*** Exercise material Section Begins ***
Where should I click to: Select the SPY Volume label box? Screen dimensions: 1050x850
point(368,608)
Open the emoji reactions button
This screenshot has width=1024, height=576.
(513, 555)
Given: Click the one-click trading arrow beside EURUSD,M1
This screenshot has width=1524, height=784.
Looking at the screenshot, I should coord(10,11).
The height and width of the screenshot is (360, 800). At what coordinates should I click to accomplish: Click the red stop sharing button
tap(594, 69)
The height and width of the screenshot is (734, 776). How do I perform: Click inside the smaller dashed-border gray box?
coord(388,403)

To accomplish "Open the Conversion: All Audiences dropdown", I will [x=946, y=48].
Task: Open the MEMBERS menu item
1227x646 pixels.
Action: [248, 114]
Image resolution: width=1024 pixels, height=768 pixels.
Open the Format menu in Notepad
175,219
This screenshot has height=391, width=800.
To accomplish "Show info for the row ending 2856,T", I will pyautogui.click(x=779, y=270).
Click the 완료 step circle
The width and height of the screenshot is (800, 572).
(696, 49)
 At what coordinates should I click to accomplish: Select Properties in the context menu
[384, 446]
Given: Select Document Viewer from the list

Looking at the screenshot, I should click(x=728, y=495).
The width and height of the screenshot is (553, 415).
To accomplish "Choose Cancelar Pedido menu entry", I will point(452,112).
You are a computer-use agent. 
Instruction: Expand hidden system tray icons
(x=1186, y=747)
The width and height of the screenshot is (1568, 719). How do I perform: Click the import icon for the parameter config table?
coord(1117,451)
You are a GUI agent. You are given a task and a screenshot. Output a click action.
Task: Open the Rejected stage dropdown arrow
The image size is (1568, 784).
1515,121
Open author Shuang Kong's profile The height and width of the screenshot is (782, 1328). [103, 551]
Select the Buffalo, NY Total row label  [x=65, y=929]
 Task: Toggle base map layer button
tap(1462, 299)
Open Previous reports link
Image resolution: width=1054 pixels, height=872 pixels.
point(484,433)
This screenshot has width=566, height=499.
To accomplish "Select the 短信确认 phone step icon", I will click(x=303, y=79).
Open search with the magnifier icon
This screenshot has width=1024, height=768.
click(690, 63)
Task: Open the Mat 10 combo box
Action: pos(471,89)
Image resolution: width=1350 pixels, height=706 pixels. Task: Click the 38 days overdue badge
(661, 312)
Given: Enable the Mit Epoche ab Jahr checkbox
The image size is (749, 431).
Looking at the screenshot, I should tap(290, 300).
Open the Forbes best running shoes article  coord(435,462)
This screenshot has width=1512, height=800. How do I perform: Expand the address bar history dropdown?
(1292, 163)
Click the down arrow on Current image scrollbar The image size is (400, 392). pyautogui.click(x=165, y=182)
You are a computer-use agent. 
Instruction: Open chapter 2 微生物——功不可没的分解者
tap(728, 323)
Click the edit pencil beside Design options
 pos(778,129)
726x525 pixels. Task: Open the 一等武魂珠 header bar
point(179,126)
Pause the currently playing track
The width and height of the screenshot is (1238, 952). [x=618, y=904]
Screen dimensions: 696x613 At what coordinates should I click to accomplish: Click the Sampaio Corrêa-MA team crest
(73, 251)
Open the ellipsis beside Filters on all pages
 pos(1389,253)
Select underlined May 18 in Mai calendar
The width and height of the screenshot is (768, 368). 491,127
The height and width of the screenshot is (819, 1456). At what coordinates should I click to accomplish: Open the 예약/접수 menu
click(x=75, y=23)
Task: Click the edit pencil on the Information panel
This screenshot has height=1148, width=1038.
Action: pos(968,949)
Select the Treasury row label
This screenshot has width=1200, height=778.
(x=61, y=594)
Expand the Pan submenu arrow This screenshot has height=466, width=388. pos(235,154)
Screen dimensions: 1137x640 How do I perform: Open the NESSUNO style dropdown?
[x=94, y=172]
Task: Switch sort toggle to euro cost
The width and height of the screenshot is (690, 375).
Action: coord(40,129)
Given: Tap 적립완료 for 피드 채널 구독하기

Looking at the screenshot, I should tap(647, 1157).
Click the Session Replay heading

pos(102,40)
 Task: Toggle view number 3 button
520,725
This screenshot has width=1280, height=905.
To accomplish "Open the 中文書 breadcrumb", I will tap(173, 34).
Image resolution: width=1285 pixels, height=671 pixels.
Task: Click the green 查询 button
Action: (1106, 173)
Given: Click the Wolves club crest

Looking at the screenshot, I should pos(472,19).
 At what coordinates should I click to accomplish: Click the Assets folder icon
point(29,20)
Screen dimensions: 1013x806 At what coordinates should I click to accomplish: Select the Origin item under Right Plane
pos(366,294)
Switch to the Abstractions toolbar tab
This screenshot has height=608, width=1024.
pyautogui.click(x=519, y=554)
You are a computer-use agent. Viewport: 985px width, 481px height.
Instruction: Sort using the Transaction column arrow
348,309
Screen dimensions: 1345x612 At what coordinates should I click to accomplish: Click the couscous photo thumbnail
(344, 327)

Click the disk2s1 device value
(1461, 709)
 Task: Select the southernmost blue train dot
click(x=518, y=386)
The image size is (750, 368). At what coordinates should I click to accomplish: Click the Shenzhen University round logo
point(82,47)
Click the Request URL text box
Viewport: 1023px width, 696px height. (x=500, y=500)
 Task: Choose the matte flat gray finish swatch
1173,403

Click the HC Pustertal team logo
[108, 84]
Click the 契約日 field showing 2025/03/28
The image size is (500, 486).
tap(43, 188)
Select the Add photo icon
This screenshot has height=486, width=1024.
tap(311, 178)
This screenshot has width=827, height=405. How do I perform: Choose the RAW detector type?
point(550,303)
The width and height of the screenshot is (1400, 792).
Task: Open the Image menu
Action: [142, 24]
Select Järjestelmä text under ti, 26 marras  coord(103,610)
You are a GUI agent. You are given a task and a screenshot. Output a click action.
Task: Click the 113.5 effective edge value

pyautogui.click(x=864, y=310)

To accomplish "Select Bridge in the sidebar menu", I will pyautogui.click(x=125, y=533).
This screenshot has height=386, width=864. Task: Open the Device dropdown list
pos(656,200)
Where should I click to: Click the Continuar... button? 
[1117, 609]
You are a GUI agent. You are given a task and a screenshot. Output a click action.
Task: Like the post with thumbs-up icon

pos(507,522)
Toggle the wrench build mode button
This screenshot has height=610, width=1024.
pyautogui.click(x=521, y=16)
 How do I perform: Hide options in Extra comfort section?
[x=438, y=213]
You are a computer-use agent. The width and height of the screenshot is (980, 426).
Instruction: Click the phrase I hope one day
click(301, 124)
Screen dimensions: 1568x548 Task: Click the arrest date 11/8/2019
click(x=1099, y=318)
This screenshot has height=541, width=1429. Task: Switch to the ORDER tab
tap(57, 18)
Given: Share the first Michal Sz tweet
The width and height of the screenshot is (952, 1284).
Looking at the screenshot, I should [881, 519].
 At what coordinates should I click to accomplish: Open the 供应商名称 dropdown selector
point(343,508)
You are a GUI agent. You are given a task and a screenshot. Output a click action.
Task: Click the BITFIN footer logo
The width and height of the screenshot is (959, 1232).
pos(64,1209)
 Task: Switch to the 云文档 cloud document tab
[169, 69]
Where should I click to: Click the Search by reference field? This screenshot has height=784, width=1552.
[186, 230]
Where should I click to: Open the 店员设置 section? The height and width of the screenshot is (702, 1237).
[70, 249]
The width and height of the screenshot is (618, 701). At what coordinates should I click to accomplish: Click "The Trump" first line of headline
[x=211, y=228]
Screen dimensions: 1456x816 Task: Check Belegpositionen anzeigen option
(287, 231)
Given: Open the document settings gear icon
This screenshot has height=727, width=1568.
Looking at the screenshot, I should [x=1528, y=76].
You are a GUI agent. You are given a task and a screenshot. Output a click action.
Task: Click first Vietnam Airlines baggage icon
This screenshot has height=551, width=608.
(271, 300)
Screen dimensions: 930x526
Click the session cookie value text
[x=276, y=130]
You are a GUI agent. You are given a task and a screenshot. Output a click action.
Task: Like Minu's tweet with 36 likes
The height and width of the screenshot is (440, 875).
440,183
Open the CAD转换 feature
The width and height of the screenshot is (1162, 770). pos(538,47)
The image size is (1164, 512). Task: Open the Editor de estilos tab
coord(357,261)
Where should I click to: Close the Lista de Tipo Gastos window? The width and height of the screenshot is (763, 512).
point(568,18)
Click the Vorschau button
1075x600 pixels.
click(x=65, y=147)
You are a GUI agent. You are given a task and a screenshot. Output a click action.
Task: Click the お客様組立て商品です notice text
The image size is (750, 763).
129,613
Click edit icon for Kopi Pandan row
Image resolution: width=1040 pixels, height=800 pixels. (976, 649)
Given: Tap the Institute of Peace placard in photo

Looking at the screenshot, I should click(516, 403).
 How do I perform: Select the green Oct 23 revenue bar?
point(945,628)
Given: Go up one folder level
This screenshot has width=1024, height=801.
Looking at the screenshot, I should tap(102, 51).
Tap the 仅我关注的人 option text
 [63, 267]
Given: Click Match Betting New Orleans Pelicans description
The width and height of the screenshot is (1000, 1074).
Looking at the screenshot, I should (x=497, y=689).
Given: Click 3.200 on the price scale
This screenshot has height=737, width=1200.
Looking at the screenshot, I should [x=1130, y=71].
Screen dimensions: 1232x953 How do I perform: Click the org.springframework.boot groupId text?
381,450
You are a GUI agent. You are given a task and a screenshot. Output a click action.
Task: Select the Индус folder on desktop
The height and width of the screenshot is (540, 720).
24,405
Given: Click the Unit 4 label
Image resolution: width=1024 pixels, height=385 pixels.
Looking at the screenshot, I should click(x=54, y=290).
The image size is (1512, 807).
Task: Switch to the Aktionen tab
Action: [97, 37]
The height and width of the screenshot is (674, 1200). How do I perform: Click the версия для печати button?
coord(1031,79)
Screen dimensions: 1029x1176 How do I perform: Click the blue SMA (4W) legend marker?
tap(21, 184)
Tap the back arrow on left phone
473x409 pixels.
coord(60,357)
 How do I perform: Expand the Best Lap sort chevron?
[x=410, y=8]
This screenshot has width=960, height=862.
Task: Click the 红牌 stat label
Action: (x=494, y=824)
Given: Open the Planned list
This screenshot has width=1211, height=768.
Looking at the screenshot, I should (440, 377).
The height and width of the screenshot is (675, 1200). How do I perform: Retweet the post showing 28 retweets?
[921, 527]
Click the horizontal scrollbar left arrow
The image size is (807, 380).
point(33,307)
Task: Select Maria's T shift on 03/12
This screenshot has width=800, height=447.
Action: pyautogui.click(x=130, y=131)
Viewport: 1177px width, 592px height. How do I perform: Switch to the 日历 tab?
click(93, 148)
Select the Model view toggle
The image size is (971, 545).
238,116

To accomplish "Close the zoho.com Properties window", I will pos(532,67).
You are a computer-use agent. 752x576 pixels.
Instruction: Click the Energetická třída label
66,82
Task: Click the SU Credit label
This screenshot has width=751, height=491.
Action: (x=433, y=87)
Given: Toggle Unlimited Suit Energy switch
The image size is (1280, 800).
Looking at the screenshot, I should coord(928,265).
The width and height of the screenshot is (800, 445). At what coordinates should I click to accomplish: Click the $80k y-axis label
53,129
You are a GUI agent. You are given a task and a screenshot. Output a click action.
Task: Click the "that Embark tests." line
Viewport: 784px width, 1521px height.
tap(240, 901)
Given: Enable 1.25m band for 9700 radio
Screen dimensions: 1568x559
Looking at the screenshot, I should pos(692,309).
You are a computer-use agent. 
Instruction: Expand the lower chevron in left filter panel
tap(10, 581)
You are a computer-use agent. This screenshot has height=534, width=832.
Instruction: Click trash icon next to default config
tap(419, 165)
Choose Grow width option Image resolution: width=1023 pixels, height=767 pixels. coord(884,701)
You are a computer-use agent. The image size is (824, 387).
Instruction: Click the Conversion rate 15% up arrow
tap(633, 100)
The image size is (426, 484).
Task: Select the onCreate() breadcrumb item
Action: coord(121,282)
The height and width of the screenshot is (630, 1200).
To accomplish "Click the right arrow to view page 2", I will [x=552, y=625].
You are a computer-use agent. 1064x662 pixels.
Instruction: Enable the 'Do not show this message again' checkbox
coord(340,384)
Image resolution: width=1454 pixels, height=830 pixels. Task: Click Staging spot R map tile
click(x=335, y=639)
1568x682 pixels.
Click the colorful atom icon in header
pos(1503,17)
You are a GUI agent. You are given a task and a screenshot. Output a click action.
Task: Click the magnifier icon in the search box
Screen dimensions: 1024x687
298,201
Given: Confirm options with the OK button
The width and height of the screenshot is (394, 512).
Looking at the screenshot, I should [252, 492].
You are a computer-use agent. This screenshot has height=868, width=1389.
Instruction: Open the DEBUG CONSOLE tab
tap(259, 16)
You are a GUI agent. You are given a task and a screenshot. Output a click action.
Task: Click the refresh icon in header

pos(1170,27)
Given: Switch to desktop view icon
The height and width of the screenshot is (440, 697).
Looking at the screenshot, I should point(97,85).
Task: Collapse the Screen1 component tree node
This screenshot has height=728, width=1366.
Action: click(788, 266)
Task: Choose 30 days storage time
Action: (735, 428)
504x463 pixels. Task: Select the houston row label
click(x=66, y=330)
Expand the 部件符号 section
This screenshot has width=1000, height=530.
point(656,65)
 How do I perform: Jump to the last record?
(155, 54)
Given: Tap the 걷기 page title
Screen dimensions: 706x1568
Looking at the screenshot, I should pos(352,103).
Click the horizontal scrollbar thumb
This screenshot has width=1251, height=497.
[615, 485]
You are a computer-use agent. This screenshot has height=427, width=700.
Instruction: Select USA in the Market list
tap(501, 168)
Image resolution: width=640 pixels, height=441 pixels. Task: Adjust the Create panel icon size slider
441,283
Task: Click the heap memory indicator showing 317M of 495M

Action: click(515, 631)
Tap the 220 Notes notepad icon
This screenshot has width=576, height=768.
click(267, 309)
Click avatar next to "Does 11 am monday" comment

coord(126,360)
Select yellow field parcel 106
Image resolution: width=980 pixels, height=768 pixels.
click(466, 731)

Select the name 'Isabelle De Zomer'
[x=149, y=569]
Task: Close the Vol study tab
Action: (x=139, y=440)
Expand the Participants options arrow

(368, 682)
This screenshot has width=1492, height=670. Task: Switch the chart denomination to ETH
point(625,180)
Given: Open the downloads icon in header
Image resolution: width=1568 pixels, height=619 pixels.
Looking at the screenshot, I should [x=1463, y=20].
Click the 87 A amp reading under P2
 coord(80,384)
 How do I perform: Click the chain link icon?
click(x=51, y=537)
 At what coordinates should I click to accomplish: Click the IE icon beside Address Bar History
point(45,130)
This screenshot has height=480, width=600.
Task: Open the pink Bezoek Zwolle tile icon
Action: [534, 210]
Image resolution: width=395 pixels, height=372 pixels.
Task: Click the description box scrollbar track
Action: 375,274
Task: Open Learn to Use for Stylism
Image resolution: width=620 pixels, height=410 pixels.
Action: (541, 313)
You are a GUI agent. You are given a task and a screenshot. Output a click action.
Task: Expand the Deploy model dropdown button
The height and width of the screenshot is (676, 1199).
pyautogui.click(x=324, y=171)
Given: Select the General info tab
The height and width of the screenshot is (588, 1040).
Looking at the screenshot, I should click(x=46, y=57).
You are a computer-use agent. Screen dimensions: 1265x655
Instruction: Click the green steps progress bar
*** Exercise material Section Ends ***
What is needed: Using the records above, count the lines containing "magnifier". Give no words besides the number.

Solved exercise: 2